(Collected data entries)
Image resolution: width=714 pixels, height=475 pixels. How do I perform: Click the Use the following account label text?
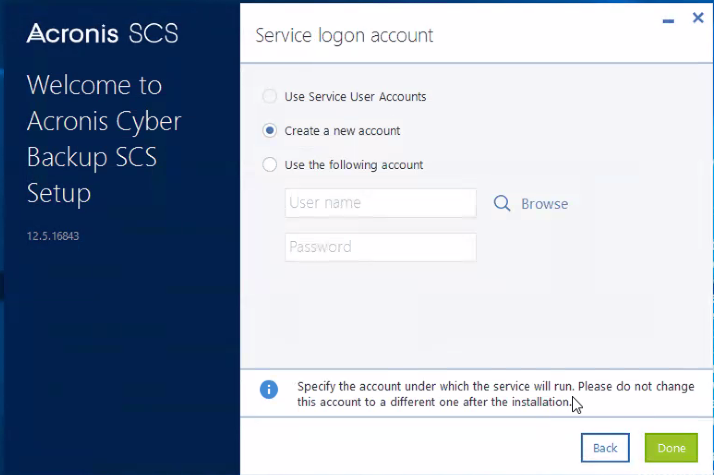tap(354, 165)
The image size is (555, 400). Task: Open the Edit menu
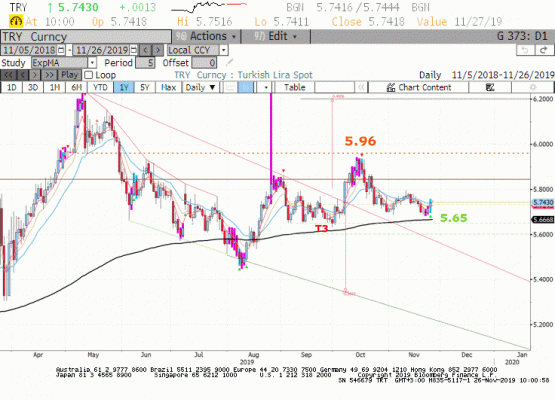tap(275, 36)
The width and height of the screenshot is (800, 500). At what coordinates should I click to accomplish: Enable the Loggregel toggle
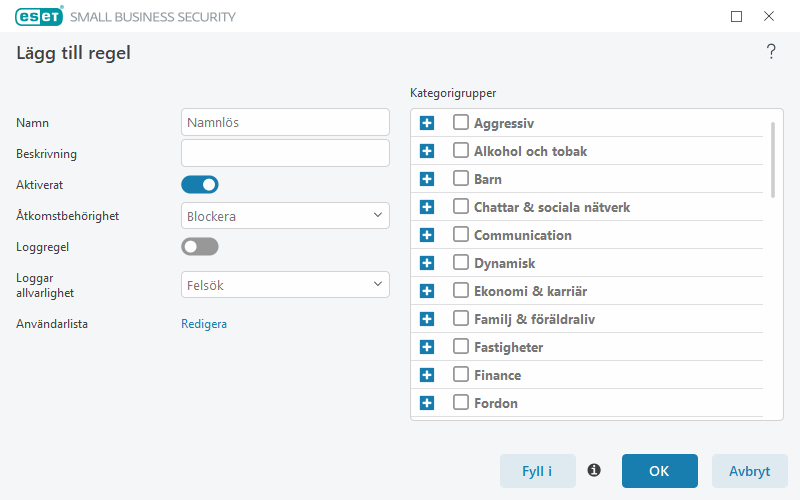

**WHAT THIS TASK INVOLVES**
Print all the lines above exactly as they are, but without the pictures.

**RESULT OF THE EXERCISE**
Image resolution: width=714 pixels, height=475 pixels. How do I perform: Click the Use the following account label text?
tap(354, 165)
The image size is (555, 400). Task: Open the Edit menu
tap(275, 36)
The width and height of the screenshot is (800, 500). At what coordinates should I click to accomplish: Enable the Loggregel toggle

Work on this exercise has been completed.